The United States of America.
Predictions that America would be overtaken in the 21st century proved naive. With the world’s largest oil reserves coupled to the world’s third-largest agricultural production, feeding one of the world’s richest economies, America went from strength to strength.
Yet that is not to say that nothing happened to America. Demographically, socially, politically and economically, the country was transformed. To begin with: by the end of the Winter, 40% of America’s population was Hispanic, 20% was African-American or African, 15% was Asian, and only 25% was ‘non-Hispanic White’. This inevitably had sociopolitical consequences. Even more important was the changing nature of employment, as the manufacturing sector, boosted by high transport costs and lowering wages thanks to the population boom, grew to a size that had not been seen in a century or more.
The result was a clear class structure.

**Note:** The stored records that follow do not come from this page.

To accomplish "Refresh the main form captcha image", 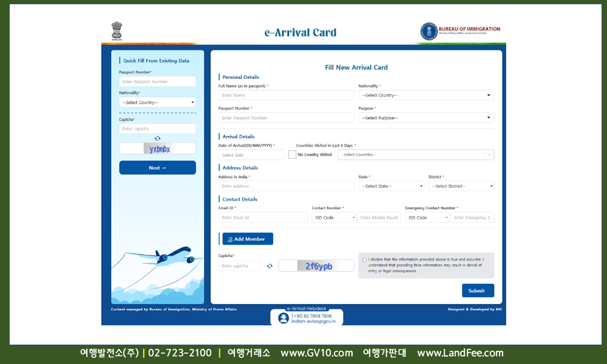I will (270, 266).
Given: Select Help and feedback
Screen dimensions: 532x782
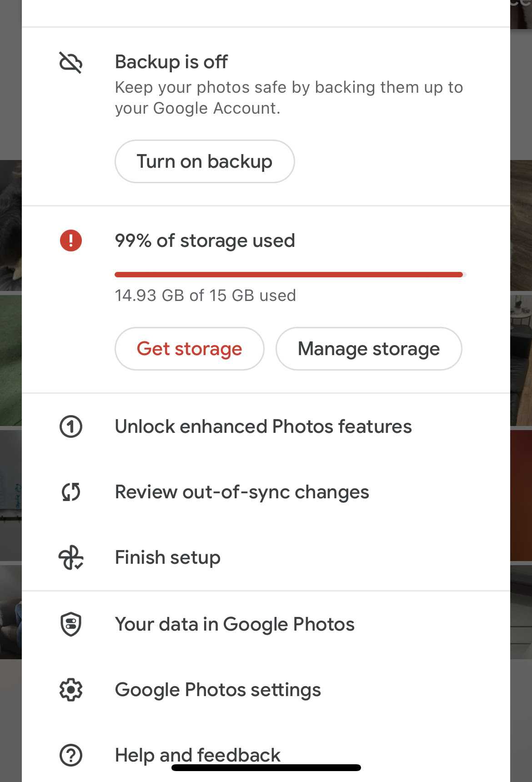Looking at the screenshot, I should tap(198, 755).

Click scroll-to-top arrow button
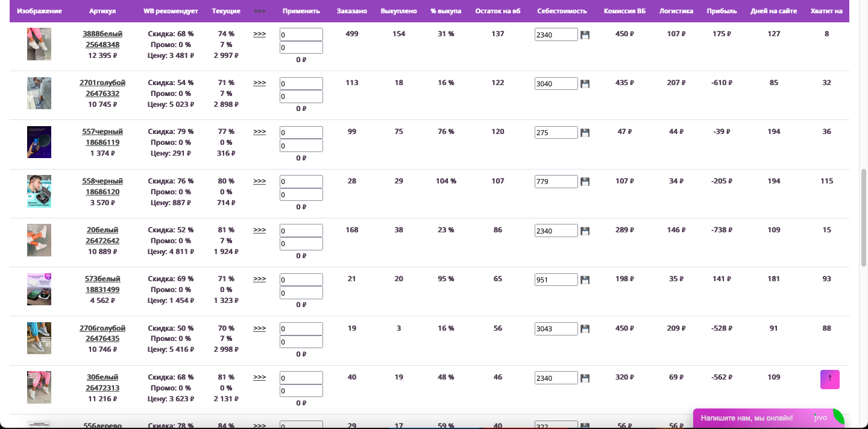click(829, 380)
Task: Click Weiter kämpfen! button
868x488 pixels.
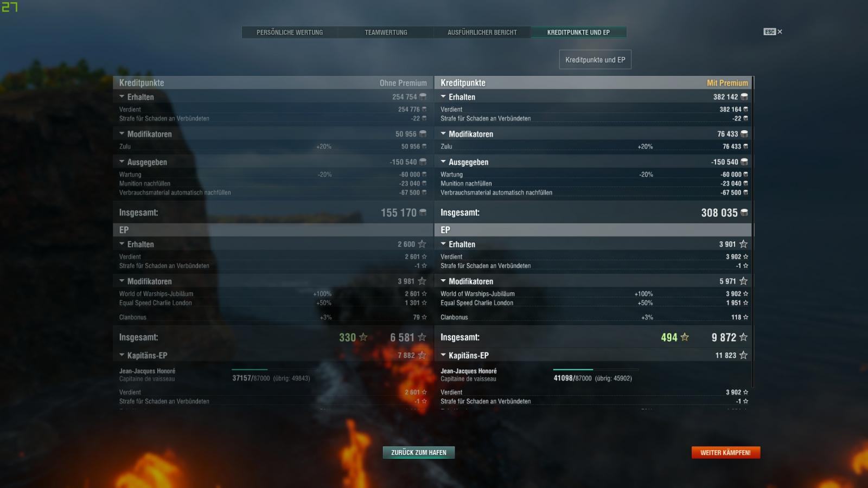Action: tap(726, 452)
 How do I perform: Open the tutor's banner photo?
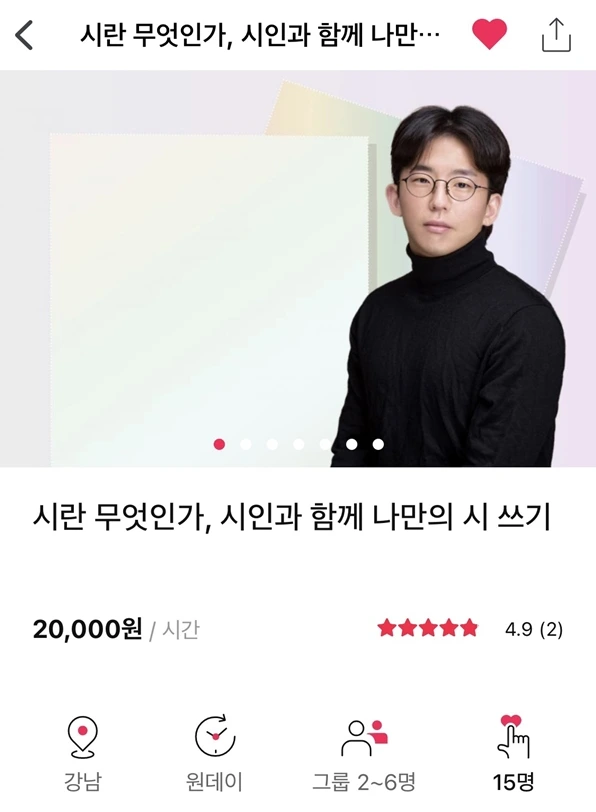pyautogui.click(x=298, y=268)
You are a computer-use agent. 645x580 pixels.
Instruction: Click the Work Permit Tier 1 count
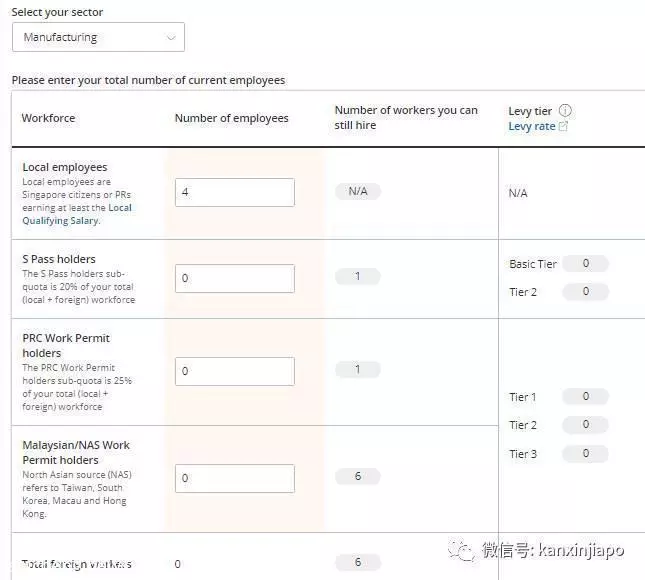click(585, 396)

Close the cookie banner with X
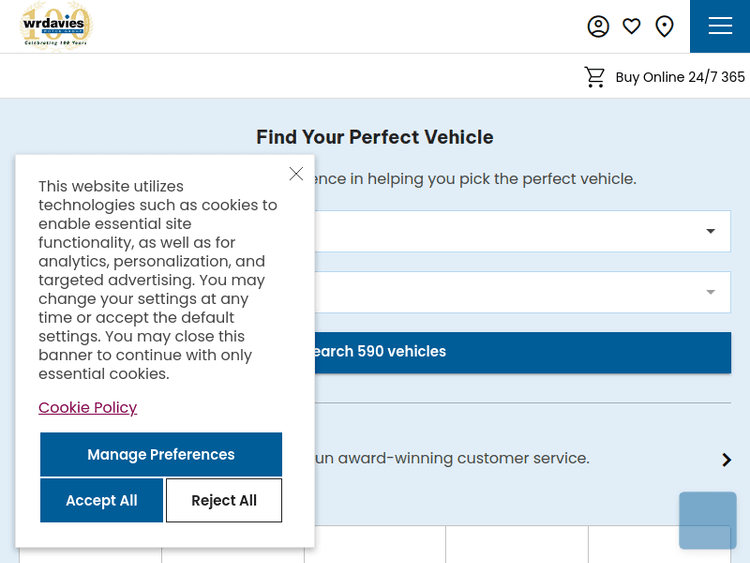pos(296,174)
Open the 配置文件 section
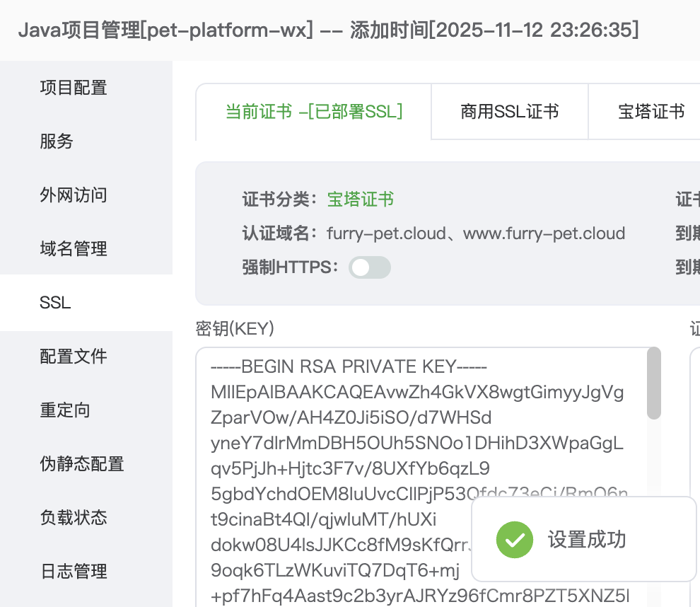700x607 pixels. (x=74, y=357)
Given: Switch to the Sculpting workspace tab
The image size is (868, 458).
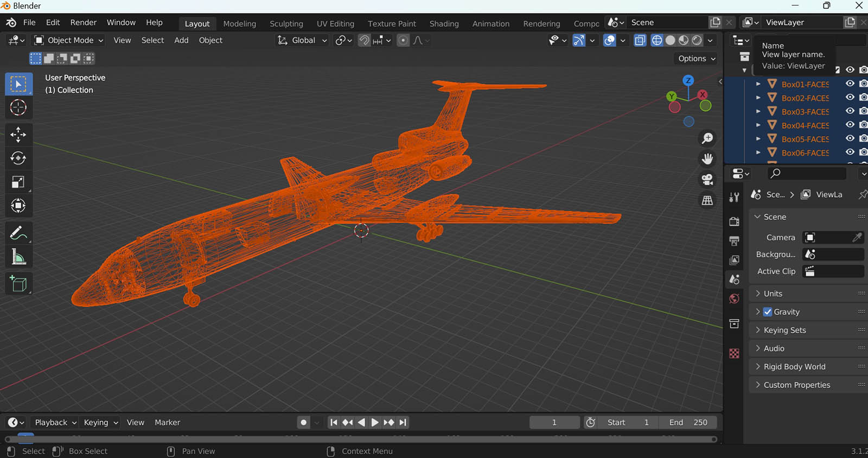Looking at the screenshot, I should [x=286, y=24].
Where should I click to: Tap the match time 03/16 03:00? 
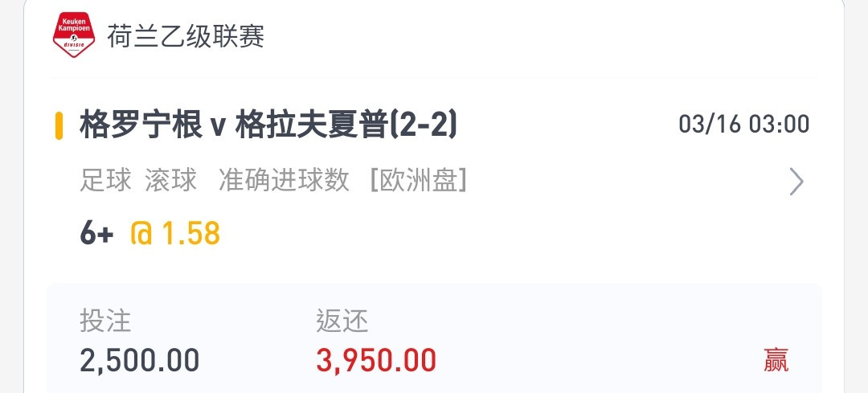click(x=744, y=124)
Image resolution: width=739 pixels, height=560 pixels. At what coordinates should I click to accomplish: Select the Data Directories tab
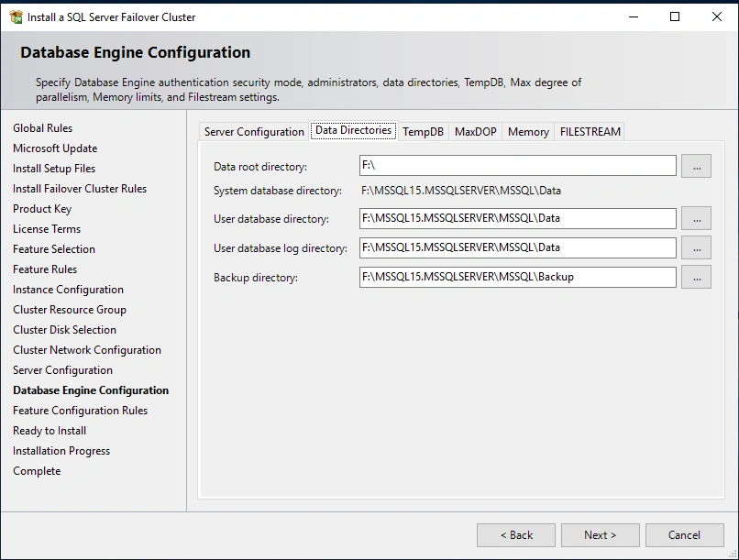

At the top were a tiny number of men and women of staggering wealth: known as ‘Oil Barons’, they often built their fortunes in oil, but by the time of the Long Winter they had branched out, and came to control not only oil, but raw materials, agricultural land, and virtually all industry. In 2072, they were the richest people in history. Beneath were a large class of bureaucrats, administrators, and minor entrepreneurs, all of whom depended for their precarious security on the goodwill of the Barons. Below them came the unionised working class: the backbone of the economy, who performed the actual industrial labour; next, the lower class, who might get by in transient and low-paid service jobs, oiling the metaphorical cogs of society, or who might labour for low pay and no prospects on the great farms – a privileged few among them had stable, long-term jobs as servants to the higher classes. Finally, an urban underclass that was perpetually unemployed, save by criminal gangs.
Within, or perhaps outside, this class structure sat another group, neither poor nor rich, Republican nor Democrat: the Third Estate. These were the individuals who supported the larger-than-ever Quaternary (knowledge) and Quinary (creativity) Sectors: highly educated, but usually not highly paid, liberal, increasingly isolated, the Third Estate (found almost exclusively on the West Coast and in New England) provided culture, research, and entertainment, channelled to the masses through the medium of the internet. Serious higher education was declining in America, but it remained a net export: America continued to enjoy a distinct relative advantage in education over almost everywhere in the world, and it exported heavily, both physically (in Third Estate professors migrating to take posts in the universities of China and India) and electronically (in lessons provided by American institutions on-line to the wealthy of the world, and in the products of American intellectual-cultural labours).
The two-party democratic system survived for a long time: the Republican party, controlled by the oligarchs, against the Democrats, controlled by the unions. But when the Long Winter came, all that changed. The threat of starvation forced the lower class and the underclass to unite behind the Democrat banner in an increasingly socialist crusade to save the poor from the abuses of the rich – and the rich could not allow it. Neither could the Supreme Court – and when President and Congress appeared to be trying to defy the Court, a coup d’état occurred, led by the Air Force. Normal service was quickly resumed – but military tribunals backed by the intelligence services weeded out all political candidates with ‘un-American’ and ‘un-constitutional’ views or histories. Great resentment existed, and many parts of the country were plagued by low-level insurrections, many of them lead by army personnel who increasingly were being replaced by private armies sustained by the Barons; yet despite the violence, it is not clear that the populace as a whole was oppressed: they may have despised the oligarchic rulers, but there were no clear opposition leaders not tarnished by ineptitude or venality, and gradually people came to accept their way of life. They could still vote. Yes, their votes were limited to those who supported the regime; and yes, their unions were now run by their management; but still, they could see, looking around, that many countries were doing far worse than the US, and as opposition to the oligarchy became associated with aimless violence and threats to stability, most people came to prefer the devil they knew.
Finally, a strong marker of class was the treatment of the elderly. With minimal pensions and benefits, only the upper classes could afford to send their parents to private care homes; the lower and working classes had to care for them themselves. This required at least one adult per family, usually the wife, to stay at home to look after them. Particularly in the more settled working class, the result was large, extended families in which the womenfolk could perform caring duties for the elderly, and elderly and adult could together watch over the children. The third estate, meanwhile, tended toward life in isolated communes (dubbed ‘(workfrom)Homes’), in which the elderly could be cared for by the community at large – in any case, their elderly were generally of more economic use, as their jobs depended more on the mind than the body.